In January 2015, Somali media reported allegations that Somaliland’s intelligence service was intercepting mobile phone communications, and Abdiaziz Mohamed Samale was listed among the reported targets.

===Education Minister ===
In February 2015, Finance Minister Abdiaziz Mohamed Samaale and Education Minister Zamzam Abdi Adan swapped posts in a cabinet reshuffle announced by President Silanyo.

On 30 October 2015, President Silanyo appointed Abdillahi Ibrahim Habane as Somaliland's minister of education in a cabinet reshuffle.

===Kulmiye party’s executive committee===
In April 2017, Abdiaziz Mohamed Samale, a member of the Kulmiye party’s executive committee, reiterated his support for Muse Bihi Abdi as the party’s presidential candidate in the scheduled presidential election.

In May 2021, during the local council and parliamentary elections, the ruling Kulmiye party received strong support in Gabiley, and Abdiaziz Mohamed Samale accompanied a party delegation led by President Muse Bihi Abdi during a visit to the area, where he called on the public to support the party.

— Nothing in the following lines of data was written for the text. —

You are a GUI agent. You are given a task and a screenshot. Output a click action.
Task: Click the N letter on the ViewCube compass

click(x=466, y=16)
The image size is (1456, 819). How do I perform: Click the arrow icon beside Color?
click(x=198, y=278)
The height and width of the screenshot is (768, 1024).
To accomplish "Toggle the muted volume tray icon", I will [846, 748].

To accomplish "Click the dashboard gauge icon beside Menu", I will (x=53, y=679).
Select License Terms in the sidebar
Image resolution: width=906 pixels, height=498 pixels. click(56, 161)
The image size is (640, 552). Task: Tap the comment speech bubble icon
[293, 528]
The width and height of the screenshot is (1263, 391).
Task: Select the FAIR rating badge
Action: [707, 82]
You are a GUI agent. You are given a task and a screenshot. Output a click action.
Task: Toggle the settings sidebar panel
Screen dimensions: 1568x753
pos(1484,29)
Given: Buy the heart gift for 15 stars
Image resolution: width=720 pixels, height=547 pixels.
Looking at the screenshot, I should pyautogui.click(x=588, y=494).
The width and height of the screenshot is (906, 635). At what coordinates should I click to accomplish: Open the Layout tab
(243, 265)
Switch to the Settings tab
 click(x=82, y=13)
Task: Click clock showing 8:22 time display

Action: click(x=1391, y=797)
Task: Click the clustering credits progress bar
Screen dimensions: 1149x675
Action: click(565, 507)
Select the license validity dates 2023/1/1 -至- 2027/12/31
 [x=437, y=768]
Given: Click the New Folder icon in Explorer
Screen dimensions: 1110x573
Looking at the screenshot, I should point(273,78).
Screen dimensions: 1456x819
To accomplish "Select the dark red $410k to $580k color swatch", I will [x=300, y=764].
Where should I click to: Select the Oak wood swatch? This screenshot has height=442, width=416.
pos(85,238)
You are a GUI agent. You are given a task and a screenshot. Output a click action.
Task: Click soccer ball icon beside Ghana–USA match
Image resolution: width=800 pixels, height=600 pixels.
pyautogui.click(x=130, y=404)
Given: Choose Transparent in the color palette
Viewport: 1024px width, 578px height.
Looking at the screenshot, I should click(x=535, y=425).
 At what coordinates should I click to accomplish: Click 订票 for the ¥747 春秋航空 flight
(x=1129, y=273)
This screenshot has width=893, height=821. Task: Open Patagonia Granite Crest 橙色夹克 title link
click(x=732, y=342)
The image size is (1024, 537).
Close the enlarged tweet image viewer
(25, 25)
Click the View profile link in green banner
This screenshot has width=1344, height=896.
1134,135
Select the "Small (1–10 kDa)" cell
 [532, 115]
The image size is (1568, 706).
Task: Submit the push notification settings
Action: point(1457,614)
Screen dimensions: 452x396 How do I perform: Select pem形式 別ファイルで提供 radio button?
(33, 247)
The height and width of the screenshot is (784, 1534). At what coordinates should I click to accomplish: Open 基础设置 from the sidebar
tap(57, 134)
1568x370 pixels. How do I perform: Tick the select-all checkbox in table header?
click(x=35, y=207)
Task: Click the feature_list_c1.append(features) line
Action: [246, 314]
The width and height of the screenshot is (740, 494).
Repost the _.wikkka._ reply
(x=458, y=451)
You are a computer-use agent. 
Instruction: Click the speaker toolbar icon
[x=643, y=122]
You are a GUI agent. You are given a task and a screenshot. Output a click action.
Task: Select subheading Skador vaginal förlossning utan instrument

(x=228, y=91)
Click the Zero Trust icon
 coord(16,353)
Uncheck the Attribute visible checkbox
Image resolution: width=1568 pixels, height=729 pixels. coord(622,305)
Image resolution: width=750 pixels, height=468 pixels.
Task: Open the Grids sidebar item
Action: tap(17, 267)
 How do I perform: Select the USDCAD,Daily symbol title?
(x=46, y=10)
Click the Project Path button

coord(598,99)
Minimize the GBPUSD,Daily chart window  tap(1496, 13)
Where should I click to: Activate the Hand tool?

In November 2023, the ruling Kulmiye party and the main opposition Waddani party held a high-level meeting, in which Abdiaziz Mohamed Samale participated in his capacity as Kulmiye’s 1st Deputy Chairman; the talks were described as successful and resulted in agreement that national unity and the interests of the Republic of Somaliland should take priority, that the parties should unite in defense of the state, and that matters related to elections should be handled by the National Electoral Commission.